■ WORK REQUEST: Copy the lines below exactly. Start at the first and finish with the line containing "Plus d'informations ici [button] (218, 1724)".

Records from a data source
#####

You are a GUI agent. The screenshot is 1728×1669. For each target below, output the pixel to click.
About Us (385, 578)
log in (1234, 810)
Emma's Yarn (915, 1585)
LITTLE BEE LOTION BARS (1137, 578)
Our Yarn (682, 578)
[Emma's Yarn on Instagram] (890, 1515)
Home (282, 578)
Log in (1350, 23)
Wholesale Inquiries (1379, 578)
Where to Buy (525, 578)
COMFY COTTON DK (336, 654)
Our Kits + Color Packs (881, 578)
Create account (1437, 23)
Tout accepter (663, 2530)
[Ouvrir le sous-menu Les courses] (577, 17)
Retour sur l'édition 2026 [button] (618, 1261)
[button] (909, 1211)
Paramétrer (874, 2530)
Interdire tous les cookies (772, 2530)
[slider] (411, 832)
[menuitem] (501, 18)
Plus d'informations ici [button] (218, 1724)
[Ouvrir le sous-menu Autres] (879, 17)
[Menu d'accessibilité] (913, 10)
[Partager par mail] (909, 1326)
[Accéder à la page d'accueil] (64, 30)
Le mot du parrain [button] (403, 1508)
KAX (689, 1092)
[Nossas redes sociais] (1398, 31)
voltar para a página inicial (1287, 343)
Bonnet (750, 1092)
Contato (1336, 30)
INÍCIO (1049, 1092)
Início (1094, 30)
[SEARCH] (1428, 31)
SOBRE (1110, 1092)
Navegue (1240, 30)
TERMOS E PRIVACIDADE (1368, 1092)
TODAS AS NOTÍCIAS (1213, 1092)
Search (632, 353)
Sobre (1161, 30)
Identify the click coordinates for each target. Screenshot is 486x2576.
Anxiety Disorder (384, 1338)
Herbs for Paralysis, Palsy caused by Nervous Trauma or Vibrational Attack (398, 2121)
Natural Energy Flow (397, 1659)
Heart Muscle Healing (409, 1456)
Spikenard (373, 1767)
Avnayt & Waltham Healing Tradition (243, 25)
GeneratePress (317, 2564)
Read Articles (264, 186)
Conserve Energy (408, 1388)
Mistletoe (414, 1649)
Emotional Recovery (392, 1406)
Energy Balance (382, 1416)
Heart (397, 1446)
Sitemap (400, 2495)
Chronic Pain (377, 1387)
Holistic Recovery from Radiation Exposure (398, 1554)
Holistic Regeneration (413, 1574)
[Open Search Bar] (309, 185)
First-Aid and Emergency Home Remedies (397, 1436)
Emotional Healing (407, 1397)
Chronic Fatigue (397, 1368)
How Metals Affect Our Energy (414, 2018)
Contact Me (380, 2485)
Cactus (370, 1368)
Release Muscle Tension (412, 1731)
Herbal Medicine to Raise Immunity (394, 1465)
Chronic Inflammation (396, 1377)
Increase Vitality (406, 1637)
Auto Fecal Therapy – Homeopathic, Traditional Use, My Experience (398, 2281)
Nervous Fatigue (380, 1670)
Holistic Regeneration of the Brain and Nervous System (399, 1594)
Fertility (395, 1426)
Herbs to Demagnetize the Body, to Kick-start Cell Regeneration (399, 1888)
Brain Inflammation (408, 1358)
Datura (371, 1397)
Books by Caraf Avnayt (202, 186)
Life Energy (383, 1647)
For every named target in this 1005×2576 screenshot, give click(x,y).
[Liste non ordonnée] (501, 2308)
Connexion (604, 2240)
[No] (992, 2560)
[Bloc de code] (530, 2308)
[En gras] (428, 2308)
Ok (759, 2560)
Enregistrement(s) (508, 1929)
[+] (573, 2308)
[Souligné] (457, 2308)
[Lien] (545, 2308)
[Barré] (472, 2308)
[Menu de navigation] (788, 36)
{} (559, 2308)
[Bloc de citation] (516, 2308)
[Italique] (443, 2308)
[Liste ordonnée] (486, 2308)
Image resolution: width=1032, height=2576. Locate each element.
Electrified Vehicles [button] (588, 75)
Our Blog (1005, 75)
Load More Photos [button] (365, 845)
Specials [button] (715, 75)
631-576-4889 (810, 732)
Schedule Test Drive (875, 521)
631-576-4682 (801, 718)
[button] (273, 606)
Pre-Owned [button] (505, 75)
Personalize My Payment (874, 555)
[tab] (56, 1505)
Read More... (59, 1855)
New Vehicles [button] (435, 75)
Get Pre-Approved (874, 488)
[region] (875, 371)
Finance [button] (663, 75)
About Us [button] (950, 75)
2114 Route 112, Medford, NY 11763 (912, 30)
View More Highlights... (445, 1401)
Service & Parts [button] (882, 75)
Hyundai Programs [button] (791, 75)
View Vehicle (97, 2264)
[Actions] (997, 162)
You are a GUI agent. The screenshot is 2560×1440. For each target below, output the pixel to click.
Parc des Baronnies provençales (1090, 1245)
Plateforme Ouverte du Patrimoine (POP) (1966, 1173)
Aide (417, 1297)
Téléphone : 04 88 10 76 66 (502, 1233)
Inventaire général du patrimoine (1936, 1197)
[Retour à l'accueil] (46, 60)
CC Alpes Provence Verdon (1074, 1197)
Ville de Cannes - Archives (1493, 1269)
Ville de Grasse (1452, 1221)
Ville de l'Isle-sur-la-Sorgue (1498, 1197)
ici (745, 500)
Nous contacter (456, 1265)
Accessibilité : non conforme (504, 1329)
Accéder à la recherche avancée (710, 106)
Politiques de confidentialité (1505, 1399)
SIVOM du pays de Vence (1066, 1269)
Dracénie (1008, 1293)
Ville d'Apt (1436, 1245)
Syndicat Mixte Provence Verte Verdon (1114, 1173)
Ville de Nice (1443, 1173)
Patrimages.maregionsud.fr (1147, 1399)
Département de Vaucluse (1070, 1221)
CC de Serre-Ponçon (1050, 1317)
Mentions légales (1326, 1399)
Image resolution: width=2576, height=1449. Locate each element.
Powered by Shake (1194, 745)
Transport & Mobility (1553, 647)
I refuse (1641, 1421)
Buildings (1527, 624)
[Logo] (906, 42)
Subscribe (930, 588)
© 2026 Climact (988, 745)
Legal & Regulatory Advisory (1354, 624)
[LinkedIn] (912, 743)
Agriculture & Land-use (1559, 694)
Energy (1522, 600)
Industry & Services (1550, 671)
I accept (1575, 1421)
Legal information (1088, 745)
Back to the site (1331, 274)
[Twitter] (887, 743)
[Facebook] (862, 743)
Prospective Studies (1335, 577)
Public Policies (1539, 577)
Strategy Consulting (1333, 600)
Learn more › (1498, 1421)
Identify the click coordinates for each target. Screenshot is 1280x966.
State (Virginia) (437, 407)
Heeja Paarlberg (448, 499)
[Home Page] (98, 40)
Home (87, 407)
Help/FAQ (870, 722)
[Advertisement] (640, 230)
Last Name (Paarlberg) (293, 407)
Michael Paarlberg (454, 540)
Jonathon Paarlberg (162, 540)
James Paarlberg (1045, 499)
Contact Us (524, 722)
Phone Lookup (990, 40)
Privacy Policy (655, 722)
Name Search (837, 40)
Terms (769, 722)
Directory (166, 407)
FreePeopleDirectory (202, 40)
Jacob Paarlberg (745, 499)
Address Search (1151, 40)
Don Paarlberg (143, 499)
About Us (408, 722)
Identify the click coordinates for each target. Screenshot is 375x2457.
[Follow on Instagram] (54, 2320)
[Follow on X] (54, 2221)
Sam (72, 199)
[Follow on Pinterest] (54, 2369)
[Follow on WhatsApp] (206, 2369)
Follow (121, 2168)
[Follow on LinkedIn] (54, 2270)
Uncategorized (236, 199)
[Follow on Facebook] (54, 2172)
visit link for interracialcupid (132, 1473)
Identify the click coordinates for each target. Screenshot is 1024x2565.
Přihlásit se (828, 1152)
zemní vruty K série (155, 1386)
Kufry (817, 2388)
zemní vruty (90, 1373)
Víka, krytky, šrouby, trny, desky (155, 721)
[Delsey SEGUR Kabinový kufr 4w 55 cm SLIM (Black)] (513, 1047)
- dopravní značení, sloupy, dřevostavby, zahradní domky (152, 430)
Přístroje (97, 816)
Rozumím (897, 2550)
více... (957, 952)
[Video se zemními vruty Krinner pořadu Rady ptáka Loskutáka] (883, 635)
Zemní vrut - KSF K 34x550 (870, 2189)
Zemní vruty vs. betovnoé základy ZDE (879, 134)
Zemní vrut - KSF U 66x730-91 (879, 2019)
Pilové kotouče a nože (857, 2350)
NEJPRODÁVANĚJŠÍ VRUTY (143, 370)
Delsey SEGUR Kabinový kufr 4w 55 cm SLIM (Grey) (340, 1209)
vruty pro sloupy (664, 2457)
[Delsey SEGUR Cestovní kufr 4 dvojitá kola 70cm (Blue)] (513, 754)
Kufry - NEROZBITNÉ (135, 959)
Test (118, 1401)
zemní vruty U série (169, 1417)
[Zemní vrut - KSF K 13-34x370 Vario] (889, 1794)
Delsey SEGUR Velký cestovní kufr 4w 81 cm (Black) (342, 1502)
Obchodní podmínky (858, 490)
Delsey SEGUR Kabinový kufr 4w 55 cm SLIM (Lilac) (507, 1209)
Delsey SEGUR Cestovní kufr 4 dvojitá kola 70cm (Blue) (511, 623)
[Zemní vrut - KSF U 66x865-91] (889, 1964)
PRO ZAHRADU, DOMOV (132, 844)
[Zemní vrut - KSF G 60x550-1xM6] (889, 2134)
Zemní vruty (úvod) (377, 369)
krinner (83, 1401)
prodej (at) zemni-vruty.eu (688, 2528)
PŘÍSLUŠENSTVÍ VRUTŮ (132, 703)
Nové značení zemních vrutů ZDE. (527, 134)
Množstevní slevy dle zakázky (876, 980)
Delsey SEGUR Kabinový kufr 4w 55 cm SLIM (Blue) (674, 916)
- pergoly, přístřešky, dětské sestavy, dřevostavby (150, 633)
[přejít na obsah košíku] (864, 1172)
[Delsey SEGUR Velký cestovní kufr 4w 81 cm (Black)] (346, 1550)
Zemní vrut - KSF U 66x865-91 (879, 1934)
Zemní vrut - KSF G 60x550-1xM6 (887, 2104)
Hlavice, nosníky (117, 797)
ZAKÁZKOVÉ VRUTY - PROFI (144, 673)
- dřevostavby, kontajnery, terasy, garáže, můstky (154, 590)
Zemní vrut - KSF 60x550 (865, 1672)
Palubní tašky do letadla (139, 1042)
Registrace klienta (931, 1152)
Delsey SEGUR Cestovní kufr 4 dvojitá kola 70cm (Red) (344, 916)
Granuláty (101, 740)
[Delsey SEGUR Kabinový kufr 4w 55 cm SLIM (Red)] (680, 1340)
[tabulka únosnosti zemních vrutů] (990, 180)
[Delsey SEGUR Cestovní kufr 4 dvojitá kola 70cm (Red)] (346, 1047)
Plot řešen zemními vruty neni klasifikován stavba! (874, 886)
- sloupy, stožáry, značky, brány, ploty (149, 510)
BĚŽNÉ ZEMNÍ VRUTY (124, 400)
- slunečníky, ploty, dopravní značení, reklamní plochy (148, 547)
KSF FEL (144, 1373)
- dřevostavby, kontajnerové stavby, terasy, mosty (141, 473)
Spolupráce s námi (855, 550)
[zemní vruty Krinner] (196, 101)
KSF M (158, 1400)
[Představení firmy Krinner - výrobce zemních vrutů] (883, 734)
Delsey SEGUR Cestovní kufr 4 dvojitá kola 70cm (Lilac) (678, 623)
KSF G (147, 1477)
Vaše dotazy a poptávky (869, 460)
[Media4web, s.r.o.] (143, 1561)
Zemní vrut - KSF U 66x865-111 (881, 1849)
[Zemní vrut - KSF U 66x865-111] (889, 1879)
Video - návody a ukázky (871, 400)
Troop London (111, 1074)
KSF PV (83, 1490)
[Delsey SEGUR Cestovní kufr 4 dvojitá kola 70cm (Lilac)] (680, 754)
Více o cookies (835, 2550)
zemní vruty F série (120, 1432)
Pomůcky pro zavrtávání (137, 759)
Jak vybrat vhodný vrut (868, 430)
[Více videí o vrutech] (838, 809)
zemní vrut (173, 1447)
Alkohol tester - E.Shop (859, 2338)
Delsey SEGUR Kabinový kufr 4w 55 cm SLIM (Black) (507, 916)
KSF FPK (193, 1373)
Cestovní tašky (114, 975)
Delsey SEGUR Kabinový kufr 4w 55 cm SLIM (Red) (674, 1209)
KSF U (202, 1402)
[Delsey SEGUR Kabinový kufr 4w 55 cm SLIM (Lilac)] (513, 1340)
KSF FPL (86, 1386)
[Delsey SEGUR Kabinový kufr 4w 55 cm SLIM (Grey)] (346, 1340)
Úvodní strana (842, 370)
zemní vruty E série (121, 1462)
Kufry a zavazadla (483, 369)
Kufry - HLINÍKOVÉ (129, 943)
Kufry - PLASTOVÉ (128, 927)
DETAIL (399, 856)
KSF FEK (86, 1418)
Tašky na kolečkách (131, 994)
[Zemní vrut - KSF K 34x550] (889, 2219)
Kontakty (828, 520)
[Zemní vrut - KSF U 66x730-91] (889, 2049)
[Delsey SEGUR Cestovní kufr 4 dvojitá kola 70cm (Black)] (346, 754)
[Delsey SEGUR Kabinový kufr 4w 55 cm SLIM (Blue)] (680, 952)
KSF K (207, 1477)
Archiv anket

#####

■ SOLUTION TO THIS PROBLEM:
You are a GUI agent. The screenshot is 1728×1669. For each target below, output the pixel to click.
About Us (385, 578)
log in (1234, 810)
Emma's Yarn (915, 1585)
LITTLE BEE LOTION BARS (1137, 578)
Our Yarn (682, 578)
[Emma's Yarn on Instagram] (890, 1515)
Home (282, 578)
Log in (1350, 23)
Wholesale Inquiries (1379, 578)
Where to Buy (525, 578)
COMFY COTTON DK (336, 654)
Our Kits + Color Packs (881, 578)
Create account (1437, 23)
Tout accepter (663, 2530)
[Ouvrir le sous-menu Les courses] (577, 17)
Retour sur l'édition 2026 [button] (618, 1261)
[button] (909, 1211)
Paramétrer (874, 2530)
Interdire tous les cookies (772, 2530)
[slider] (411, 832)
[menuitem] (501, 18)
Plus d'informations ici [button] (218, 1724)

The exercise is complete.